Au hasard des pages de Michael, quelques autres notes surprenantes...
- Le Homburger Kopf recèlerait la trace d’un mur d’enceinte. Ah ?
- La Chapelle du frère Léon dans la vallée de la Kirneck est ainsi qualifiée : ‘Bruder Kunos Kapelle, ganz unbedeutende Reste’. Seul et profond désaccord entre Michael et moi, la chapelle, même oubliée, reste superbe !
- La Welschbruch est alors le point de rassemblement des Welches qui venaient chercher du travail dans la forêt. La maison forestière date de 1842.
- Le nom de la Kirneck serait déjà cité dans un poème latin du VIIème siècle : ‘quirnea’. La poésie raconte la mort d’un duc de ‘Friaul’, Hericho, écrit par un patriarche nommé ‘von Aquilea’ !

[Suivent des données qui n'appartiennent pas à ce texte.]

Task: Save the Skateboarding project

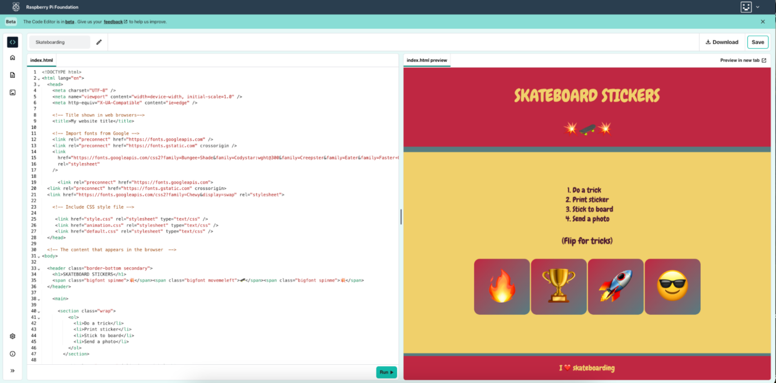Action: pyautogui.click(x=757, y=42)
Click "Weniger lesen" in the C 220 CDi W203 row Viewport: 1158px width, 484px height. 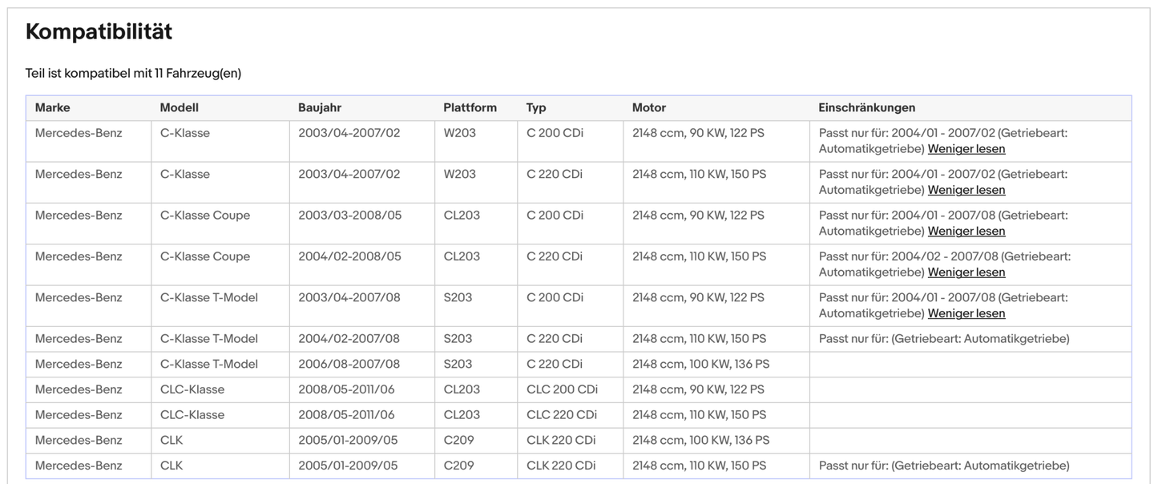[966, 190]
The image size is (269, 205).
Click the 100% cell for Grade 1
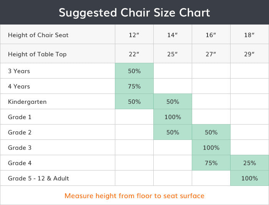[x=173, y=117]
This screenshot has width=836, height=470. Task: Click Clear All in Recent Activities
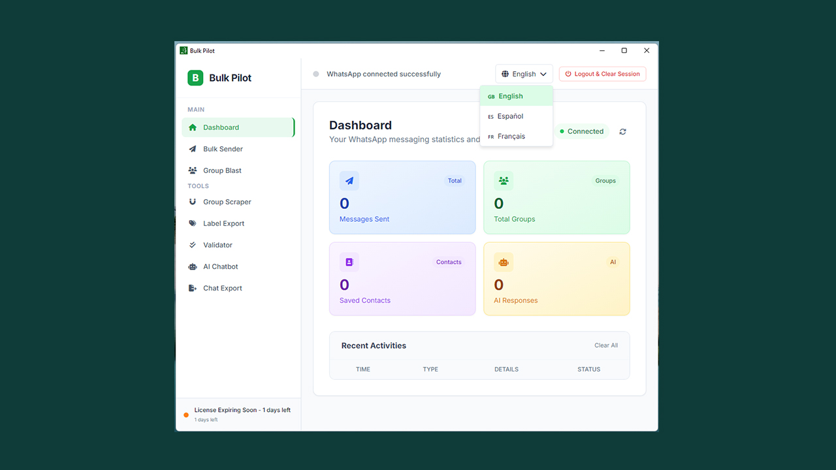point(606,345)
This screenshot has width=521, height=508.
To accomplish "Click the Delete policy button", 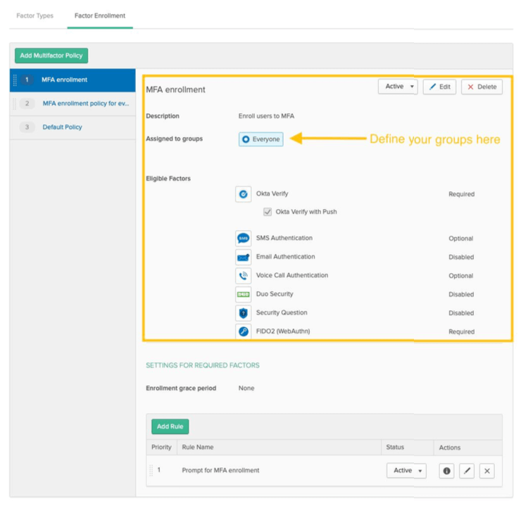I will coord(482,87).
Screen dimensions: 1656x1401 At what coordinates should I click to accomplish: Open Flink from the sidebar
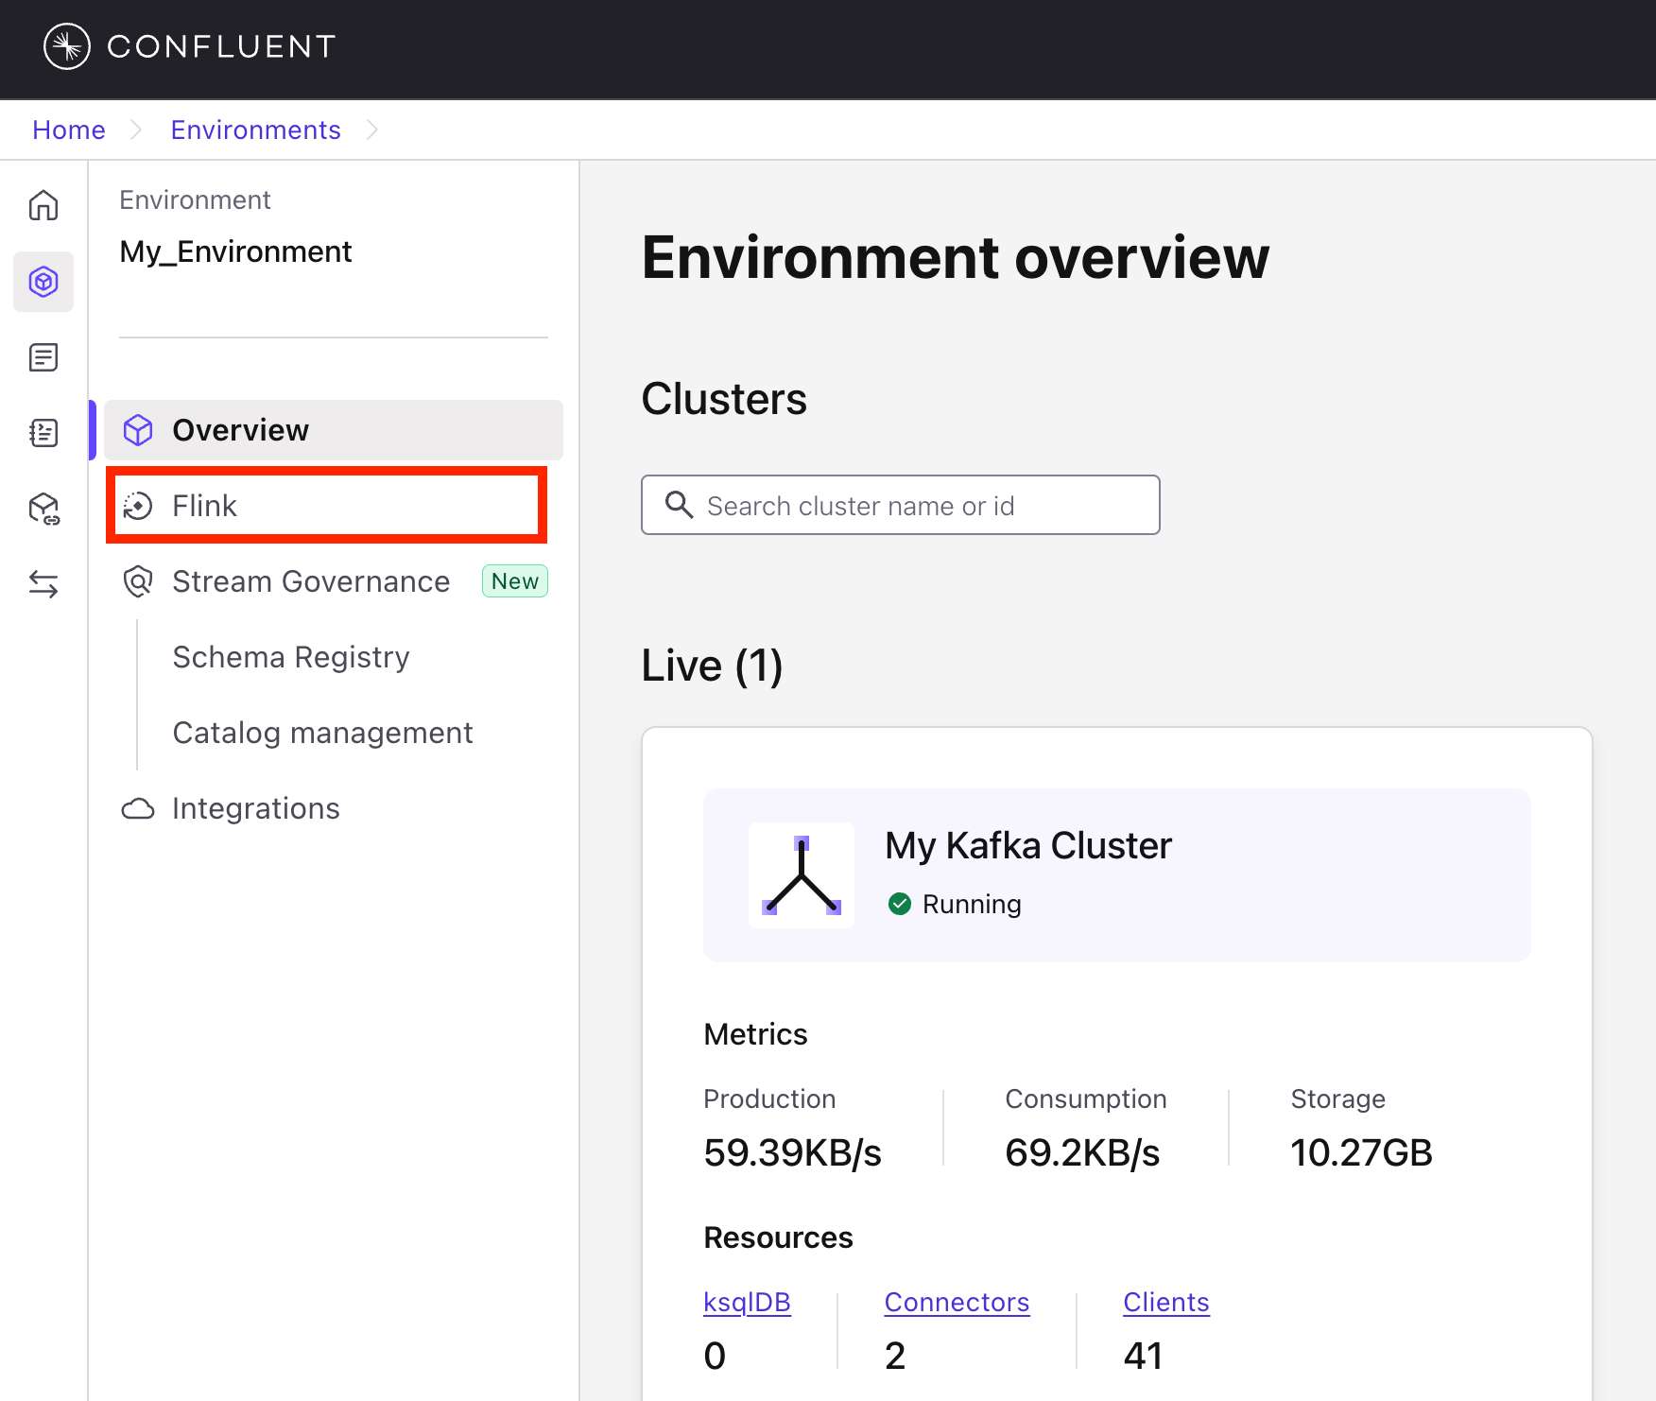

- La Rothlach, point de passage des travailleurs et des pèlerins était déjà citée en 1059 sous le vocable ‘Floudelen’ Dés 1393, on trouve le nom ‘Rothlach’.
- Le Rocher de Rathsamhausen, ‘Mal- und Grenzstein’. Point frontière des terres de cette famille bien connue de par chez nous, le rocher est déjà nommé ainsi dans un texte de 1059 lors d’un conflit pour la chasse, réglé par l’empereur Henri IV. Puis viennent d’autres conflits entre les Rathsamhausen et la Ville d’Obernai. La roche porte une aigle : les armes d’Obernai. La légende raconte qu’un chevalier de Rathsamhausen fut tué à cet endroit lors d’un duel.
- Le Champ du Feu. Michael se penche sur l’étymologie du nom du lieu. ‘Grosse Viehweide’, puis ‘Viehfeld’, puis ‘Vehfeld’…. Les francophones de la région auraient alors retranscrit : Champ do fé….. puis, Champ du Feu…Le champ qui aurait brûlé là-haut ne serait qu’une bêtise… En 1690, on trouve encore ‘Hochfeld’ dans les textes… ‘Il y a deux cents ans, le nom ‘Champ du Feu’ était inconnu’ : conclut Michael.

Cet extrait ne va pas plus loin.